Work instructions: Take the data below and extract the lines from the one with "1024x674 pixels." to the one with "is (773, 659).", inclusive, exactly as written.

Saved data entries:
+===+

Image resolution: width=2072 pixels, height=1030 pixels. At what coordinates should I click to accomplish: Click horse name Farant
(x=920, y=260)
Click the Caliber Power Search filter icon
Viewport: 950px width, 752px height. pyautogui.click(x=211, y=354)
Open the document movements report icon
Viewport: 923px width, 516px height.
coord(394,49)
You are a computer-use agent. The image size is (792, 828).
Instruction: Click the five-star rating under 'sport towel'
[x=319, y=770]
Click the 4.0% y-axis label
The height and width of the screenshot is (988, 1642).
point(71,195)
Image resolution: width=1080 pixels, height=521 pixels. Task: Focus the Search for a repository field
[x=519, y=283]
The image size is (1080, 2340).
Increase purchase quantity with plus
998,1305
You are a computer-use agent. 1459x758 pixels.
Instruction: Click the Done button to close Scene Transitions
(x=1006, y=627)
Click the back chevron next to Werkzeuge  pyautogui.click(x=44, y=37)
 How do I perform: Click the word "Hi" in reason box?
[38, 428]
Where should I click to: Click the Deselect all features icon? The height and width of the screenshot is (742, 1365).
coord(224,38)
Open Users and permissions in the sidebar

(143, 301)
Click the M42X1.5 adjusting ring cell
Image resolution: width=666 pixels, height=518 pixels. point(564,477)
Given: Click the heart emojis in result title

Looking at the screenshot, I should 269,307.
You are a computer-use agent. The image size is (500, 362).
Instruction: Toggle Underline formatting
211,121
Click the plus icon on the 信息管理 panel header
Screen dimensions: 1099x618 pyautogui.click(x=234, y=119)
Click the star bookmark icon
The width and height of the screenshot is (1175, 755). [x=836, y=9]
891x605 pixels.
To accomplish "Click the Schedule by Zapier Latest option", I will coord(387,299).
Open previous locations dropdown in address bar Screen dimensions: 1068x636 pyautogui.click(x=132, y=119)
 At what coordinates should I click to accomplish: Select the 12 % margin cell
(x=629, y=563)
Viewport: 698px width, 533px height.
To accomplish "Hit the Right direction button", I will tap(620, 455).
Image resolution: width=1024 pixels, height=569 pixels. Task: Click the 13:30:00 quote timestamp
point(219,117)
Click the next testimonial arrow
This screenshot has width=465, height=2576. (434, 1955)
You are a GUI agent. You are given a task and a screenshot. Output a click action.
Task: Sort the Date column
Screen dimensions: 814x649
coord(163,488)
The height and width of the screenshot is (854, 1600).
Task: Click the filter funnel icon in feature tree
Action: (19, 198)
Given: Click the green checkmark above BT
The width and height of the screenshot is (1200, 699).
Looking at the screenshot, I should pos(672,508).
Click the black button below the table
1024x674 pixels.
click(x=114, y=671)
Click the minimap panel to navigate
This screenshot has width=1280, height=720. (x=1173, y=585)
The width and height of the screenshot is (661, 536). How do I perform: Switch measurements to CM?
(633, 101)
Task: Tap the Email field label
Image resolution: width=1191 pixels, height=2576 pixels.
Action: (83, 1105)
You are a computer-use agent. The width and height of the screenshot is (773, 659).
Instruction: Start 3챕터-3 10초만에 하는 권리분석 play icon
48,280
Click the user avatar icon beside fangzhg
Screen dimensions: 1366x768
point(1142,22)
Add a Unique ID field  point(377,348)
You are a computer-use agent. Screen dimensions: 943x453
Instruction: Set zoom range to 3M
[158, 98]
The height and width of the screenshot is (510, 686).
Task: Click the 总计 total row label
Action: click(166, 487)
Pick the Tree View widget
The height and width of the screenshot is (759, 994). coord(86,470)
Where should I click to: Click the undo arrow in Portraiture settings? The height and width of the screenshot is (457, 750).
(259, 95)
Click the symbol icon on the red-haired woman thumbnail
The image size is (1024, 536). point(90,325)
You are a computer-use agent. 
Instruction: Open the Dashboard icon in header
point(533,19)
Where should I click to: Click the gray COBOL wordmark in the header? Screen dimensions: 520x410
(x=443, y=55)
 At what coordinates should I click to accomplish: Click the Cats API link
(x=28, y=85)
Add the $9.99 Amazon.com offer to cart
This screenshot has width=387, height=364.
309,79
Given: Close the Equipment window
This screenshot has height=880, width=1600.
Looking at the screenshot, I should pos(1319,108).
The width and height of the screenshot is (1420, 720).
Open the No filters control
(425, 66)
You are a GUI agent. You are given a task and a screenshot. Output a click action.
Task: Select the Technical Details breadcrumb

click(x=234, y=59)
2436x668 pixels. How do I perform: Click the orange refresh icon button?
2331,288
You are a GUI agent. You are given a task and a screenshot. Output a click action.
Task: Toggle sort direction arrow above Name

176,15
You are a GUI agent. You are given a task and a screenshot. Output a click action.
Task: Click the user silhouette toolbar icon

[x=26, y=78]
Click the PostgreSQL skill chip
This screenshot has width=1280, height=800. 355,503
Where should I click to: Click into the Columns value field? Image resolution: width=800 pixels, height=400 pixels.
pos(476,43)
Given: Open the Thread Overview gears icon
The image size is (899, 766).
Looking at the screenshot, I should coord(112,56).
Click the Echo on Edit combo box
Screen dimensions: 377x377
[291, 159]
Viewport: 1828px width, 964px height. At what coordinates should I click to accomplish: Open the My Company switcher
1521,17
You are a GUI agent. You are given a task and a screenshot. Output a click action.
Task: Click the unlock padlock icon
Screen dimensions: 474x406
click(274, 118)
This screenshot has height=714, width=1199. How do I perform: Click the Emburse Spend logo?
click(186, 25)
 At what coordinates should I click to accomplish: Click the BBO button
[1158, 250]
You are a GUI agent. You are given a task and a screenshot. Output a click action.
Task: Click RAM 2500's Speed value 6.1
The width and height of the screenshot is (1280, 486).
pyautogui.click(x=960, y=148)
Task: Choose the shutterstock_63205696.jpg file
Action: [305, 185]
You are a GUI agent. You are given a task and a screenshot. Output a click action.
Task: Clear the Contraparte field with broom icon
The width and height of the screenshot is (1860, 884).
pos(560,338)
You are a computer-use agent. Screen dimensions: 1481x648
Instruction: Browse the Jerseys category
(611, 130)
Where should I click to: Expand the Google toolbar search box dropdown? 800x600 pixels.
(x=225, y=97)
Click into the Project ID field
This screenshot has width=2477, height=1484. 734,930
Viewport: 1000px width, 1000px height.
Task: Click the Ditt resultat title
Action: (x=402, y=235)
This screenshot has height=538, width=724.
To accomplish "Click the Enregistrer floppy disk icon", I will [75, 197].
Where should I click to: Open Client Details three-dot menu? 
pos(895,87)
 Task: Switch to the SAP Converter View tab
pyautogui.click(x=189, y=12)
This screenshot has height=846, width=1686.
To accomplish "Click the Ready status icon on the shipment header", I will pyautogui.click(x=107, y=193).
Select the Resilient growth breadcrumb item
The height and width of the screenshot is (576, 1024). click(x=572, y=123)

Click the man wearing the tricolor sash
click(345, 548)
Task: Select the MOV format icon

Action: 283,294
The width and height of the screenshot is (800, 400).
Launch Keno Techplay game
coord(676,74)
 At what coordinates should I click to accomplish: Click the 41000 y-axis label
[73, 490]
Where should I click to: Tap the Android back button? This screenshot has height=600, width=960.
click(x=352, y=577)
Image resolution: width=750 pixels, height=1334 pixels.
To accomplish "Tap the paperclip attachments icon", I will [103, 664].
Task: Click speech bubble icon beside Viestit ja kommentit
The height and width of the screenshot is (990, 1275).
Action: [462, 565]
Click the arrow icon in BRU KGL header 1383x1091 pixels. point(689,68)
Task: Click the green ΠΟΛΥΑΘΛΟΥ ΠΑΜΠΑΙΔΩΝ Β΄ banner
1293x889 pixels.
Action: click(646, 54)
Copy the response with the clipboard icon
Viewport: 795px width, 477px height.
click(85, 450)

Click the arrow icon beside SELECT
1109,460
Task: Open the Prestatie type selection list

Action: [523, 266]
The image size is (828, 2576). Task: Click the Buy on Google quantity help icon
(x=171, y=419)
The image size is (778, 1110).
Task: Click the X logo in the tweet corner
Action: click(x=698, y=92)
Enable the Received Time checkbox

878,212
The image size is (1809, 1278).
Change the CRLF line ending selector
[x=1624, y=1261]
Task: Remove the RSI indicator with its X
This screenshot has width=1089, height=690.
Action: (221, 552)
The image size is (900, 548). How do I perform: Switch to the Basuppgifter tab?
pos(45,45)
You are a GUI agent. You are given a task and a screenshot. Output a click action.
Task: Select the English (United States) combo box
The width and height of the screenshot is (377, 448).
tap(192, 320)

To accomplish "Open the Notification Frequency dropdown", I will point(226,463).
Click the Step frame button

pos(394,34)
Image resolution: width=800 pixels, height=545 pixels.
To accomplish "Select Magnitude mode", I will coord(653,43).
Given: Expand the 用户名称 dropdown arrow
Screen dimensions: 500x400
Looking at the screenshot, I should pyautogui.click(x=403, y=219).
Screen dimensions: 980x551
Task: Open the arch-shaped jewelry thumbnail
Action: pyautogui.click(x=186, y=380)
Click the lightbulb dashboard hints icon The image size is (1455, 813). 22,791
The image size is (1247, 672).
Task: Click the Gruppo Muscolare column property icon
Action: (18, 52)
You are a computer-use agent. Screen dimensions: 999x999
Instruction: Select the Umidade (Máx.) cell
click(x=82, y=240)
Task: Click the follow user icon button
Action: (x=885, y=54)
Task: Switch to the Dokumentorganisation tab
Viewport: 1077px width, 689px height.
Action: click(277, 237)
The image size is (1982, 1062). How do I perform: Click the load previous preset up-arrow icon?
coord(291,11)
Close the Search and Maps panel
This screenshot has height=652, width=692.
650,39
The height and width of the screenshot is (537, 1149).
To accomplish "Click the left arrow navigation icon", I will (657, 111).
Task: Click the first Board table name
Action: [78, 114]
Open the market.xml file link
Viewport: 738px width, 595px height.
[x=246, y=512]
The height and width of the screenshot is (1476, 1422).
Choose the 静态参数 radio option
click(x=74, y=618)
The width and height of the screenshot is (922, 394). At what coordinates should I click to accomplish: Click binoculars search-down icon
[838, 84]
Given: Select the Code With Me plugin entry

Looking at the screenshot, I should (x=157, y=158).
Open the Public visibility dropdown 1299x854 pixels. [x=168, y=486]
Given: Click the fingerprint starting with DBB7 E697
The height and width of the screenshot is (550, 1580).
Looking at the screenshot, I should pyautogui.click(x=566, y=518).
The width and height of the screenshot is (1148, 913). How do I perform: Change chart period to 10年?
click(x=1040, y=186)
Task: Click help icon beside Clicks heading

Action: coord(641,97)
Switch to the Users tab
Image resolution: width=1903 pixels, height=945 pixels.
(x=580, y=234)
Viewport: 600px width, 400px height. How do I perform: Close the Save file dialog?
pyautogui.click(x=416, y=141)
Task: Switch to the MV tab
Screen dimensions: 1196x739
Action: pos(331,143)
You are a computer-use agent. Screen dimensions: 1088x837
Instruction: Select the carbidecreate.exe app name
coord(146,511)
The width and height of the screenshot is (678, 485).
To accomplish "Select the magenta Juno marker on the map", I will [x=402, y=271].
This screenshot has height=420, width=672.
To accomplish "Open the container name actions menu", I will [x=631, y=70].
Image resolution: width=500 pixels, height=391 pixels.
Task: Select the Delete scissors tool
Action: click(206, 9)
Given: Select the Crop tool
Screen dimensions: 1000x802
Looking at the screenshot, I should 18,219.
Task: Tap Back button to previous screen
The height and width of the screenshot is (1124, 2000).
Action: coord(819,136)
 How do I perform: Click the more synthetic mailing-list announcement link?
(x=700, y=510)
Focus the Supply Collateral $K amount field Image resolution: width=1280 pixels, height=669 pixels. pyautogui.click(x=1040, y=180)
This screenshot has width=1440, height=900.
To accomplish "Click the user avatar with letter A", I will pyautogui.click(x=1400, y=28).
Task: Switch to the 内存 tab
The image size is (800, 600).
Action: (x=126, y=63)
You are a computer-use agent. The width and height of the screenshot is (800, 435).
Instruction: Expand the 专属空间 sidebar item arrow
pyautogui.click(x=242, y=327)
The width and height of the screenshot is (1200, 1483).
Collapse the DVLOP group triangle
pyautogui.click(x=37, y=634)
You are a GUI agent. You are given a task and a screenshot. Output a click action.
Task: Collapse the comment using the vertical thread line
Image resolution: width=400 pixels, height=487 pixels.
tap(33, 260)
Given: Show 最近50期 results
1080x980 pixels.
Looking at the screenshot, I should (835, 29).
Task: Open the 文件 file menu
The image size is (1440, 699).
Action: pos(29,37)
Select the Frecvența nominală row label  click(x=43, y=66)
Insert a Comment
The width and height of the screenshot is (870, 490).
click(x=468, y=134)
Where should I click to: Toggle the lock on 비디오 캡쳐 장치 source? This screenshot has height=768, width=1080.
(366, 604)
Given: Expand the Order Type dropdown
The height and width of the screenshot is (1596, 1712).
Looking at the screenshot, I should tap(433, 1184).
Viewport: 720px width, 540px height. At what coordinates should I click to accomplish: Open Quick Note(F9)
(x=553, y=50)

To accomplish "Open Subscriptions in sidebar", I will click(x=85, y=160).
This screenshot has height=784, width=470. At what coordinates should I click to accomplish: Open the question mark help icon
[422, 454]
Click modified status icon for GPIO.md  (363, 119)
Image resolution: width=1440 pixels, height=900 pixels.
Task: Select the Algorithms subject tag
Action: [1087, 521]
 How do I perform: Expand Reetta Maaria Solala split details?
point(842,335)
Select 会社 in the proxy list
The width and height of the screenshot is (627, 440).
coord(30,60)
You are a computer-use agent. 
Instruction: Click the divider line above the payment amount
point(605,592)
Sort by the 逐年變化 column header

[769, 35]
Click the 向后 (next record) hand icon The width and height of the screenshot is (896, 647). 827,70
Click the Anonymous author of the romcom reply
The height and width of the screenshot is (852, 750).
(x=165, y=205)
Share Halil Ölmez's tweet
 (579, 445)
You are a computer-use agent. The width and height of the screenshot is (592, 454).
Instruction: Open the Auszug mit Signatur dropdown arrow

+===+

Exercise answer:
1024x674 pixels.
click(x=114, y=671)
Click the minimap panel to navigate
This screenshot has width=1280, height=720. (x=1173, y=585)
The width and height of the screenshot is (661, 536). How do I perform: Switch measurements to CM?
(633, 101)
Task: Tap the Email field label
Image resolution: width=1191 pixels, height=2576 pixels.
Action: (83, 1105)
You are a computer-use agent. The width and height of the screenshot is (773, 659).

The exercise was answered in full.